* Required tasks
A. Find every line in the data listing that contains the string "width", and copy each of those lines.
B. Pick up the discussion on privacy and technology after its final sentence and write a continuation of it.

---------- Extract ----------

To be honest I can relate to them somewhat. I'm never savvy with technologies myself. One may argue I should, at this age, and I don't disagree, but I just don't have the drive, time, energy, resource, aptitude or background to become so. And I think there are much more people like me than programmers like you. Is privacy actually just a niche topic only a small number of liberteranian technology elites care? I think to make any real differences, to give anyone a second thought, we'll have to be loud enough. 

Oh no, certainly the case. I wouldn't cast it as a libertarian issue per-say though. There is a very small percentage of the population that is..."thoughtful." Not necessarily super smart or super educated, though they do tend to read and know a bit more history and other things than average. Just...the sort of person who, as a kid, sees an old toaster or microwave and wants to pull it apart, just to see what's in there. How does the magic box work? The sort of person who sees everything like that, people, politics, art, history, civilization. How's it work? Why does it do what it does? What is the Tao of it?

---------- Extracted material ----------

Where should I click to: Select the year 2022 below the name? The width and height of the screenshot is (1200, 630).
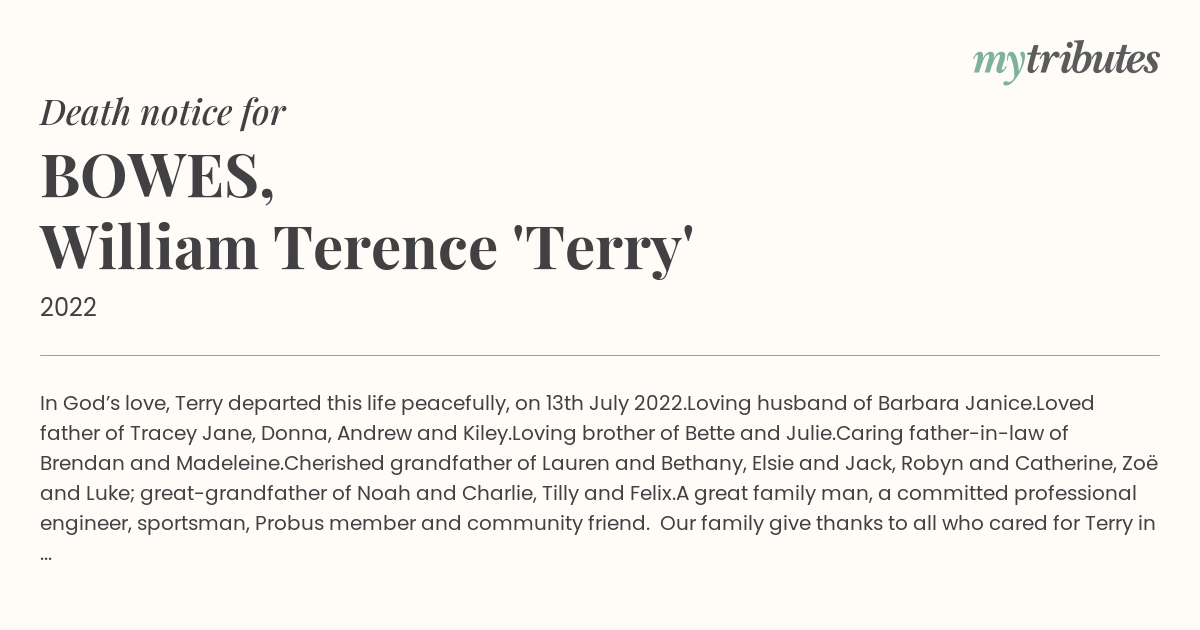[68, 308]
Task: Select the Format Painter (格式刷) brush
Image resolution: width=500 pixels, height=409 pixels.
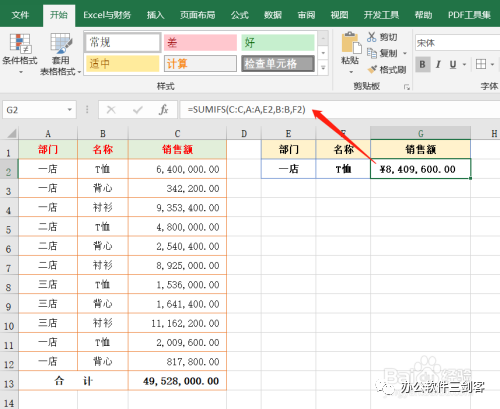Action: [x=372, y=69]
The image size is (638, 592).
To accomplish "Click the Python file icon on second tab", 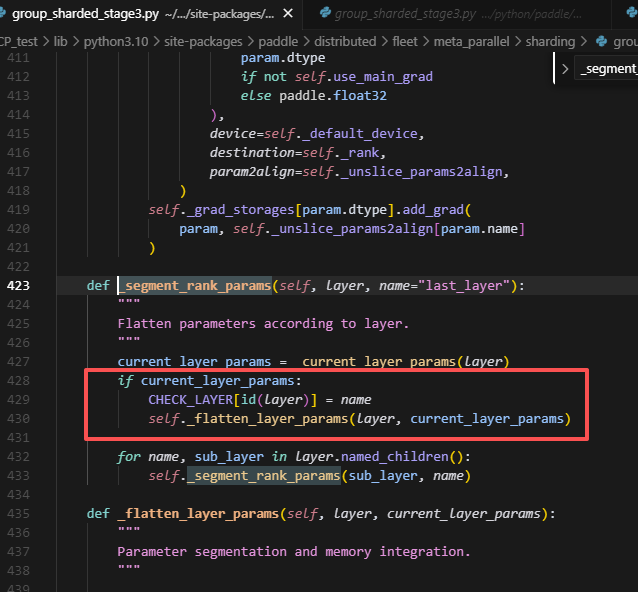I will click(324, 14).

----------

* Results in order
A.
Where should I click to: Select the year 2022 below the name? The width and height of the screenshot is (1200, 630).
Image resolution: width=500 pixels, height=409 pixels.

B.
Those people understand that a trap is being laid here, an ancient one that is repeated again and again. It's blatantly obvious to them. But most people are entirely oblivious, and will even actively defend the wolves that are preparing to eat them whole because they're so sunk in the propaganda they've been fed.

Most people, absolutely, are dumb, lazy, and incurious. The problem isn't not knowing, it's not WANTING TO KNOW. And that's inherent to most of the population. Metaphorically, most people CANNOT learn by warning, they cannot be told that the stoves is hot and will burn them if they touch it and say "Oh, I see, that makes sense." They refuse the lessons of history, evidence, human nature, thousands of years of philosophy and any number of other things. They can only learn in the most tragic, wasteful way: by touching the burner and experiencing the pain. Sometimes it takes multiple goes!

Well, the burner's hot now, and people are touching it. We'll see what happens.